In the industry sector, Eris Lifesciences Ltd on Tuesday reported a 17 per cent increase in consolidated net profit at Rs 79.97 crore for the fourth quarter ended March 2022. The company had posted a consolidated net profit of Rs 68.24 crore in the same quarter a year ago, Eris Lifesciences said in a regulatory filing. Consolidated revenue from operations stood at Rs 305.95 crore during the period under review, as compared to Rs 278.2 crore in the corresponding period of the previous fiscal. The fourth quarter has been very significant in terms of strategic new product launches, including Drolute, Xsulin and Linares as well as the launch of a dedicated insulin division with a field-force of 200 personnel, the company said in an investor presentation. In the fiscal ended March 31, 2022, consolidated net profit was at Rs 405.8 crore as against Rs 355.14 crore in the previous fiscal.

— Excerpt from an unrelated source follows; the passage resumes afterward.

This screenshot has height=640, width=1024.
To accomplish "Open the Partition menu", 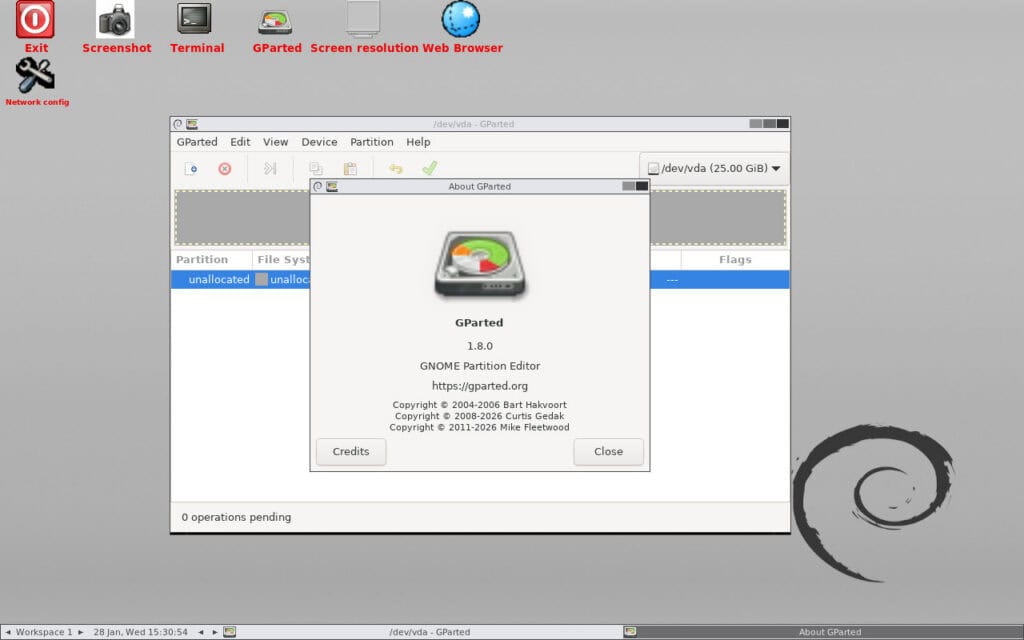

Let’s move on to news related to the Indian economy. Exports rose by 24.22 per cent to USD 38.19 billion in April on account of healthy performance by sectors like petroleum products, electronic goods and chemicals, the commerce ministry said on Tuesday. Imports during the month under review grew 26.55 per cent to USD 58.26 billion. The trade deficit in April 2022 widened to USD 20.07 billion as against USD 15.29 billion in the year-ago period.
“And lastly, the automobile sector. Hyundai Motor India on Tuesday said it has launched a new variant of its popular SUV Creta priced between Rs 13.51-18.18 lakh (ex-showroom). With the launch of the new Creta Knight Edition, the automaker is once again offering customers an exciting choice of SUV that matches their aspirations with bold and sporty design enhancements. The petrol trims, paired with both six-speed manual and automatic transmissions, are priced at Rs 13.51 lakh and Rs 17.22 lakh, respectively. The diesel variants, with manual and automatic transmissions, are tagged at Rs 14.47 lakh and Rs 18.18 lakh (all prices ex-showroom).